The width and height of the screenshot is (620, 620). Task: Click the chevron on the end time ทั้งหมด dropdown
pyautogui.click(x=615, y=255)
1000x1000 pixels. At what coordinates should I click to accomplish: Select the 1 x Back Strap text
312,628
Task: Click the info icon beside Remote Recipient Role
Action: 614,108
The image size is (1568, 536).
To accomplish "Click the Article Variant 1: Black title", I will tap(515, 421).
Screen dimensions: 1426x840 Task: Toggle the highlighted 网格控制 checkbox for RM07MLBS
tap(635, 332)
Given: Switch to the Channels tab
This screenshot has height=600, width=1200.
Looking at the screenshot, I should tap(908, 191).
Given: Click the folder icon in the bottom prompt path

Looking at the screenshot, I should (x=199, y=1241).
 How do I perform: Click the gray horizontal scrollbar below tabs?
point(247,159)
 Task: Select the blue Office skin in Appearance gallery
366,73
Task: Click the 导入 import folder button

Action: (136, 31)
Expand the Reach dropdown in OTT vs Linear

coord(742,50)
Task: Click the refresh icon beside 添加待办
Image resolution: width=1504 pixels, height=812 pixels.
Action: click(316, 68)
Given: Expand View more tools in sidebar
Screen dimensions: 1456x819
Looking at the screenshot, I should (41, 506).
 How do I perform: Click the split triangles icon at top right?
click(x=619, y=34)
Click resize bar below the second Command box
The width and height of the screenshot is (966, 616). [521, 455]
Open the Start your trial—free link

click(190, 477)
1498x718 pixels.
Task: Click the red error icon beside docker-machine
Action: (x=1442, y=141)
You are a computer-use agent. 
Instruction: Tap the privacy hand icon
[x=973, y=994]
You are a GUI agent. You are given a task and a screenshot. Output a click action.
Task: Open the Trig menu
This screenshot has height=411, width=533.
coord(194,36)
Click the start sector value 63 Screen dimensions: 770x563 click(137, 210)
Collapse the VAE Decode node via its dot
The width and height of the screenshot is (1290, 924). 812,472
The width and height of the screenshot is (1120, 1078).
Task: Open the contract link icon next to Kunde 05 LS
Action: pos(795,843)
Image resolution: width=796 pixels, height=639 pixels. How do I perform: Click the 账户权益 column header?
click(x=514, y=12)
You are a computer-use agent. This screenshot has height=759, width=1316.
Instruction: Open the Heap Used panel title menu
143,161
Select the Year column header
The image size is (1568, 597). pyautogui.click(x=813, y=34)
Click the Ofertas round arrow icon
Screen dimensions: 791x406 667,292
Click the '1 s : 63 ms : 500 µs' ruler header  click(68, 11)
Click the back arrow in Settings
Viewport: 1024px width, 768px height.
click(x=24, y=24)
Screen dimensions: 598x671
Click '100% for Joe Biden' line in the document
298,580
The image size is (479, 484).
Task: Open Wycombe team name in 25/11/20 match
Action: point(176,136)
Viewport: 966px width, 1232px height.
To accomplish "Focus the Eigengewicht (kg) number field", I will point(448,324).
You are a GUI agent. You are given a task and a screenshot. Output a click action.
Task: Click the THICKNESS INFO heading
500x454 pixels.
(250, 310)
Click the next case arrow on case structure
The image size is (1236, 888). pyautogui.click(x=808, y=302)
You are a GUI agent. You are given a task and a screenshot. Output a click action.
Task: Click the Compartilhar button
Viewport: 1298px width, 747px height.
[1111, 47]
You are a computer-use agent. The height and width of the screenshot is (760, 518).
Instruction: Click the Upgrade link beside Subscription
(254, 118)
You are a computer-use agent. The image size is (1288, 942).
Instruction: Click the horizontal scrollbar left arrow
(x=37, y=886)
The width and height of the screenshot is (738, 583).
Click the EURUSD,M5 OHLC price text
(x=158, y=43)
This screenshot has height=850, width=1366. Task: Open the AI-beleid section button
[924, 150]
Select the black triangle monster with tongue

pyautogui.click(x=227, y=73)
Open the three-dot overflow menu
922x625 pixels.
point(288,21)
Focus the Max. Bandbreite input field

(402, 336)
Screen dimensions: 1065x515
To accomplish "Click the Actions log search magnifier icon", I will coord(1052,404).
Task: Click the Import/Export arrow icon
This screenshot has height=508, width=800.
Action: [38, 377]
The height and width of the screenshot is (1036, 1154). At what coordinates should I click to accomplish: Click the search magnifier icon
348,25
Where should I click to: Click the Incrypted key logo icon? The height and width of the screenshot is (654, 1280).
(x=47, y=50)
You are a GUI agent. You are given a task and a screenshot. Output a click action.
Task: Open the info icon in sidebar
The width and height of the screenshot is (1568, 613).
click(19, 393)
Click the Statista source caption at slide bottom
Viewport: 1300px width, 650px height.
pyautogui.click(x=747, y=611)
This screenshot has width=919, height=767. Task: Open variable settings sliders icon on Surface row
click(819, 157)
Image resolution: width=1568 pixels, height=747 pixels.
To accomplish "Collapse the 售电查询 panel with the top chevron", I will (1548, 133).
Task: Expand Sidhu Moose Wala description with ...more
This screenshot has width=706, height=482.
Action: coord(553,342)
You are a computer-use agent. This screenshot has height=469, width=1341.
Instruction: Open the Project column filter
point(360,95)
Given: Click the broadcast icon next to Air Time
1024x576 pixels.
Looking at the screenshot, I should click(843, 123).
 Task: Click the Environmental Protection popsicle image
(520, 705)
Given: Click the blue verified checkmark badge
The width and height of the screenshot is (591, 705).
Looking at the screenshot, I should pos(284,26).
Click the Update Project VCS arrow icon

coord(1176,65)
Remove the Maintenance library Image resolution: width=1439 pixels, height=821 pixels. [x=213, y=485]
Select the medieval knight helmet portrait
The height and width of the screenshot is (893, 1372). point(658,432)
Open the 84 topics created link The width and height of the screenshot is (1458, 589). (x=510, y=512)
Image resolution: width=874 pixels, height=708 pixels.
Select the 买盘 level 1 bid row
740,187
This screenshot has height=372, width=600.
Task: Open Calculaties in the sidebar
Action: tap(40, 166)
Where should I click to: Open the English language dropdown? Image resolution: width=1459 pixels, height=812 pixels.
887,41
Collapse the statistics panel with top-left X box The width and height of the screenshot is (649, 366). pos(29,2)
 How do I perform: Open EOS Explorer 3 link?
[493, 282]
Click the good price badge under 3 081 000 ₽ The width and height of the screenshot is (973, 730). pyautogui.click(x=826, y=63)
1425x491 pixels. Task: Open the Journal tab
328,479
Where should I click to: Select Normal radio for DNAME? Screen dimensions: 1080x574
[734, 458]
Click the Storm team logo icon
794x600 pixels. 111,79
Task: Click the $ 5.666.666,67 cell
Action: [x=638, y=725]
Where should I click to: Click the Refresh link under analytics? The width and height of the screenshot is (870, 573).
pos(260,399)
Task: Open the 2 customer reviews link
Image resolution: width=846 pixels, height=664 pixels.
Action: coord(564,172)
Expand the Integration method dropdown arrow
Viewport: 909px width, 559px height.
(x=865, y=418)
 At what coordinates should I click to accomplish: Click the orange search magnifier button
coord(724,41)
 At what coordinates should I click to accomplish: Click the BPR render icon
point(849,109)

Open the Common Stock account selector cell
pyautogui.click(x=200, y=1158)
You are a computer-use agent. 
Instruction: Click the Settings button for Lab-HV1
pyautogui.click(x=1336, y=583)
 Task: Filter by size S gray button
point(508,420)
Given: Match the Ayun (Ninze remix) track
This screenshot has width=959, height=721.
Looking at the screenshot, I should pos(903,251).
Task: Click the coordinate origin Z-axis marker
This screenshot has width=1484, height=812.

────

- _What you need to do_: From the listing above, output exactly the run of lines that starts with the line containing "Where should I click to: Click the Incrypted" and ends with the line containing "Image resolution: width=1568".

- _Response_:
Where should I click to: Click the Incrypted key logo icon? The height and width of the screenshot is (654, 1280).
(x=47, y=50)
You are a GUI agent. You are given a task and a screenshot. Output a click action.
Task: Open the info icon in sidebar
The width and height of the screenshot is (1568, 613).
click(19, 393)
Click the Statista source caption at slide bottom
Viewport: 1300px width, 650px height.
pyautogui.click(x=747, y=611)
This screenshot has width=919, height=767. Task: Open variable settings sliders icon on Surface row
click(819, 157)
Image resolution: width=1568 pixels, height=747 pixels.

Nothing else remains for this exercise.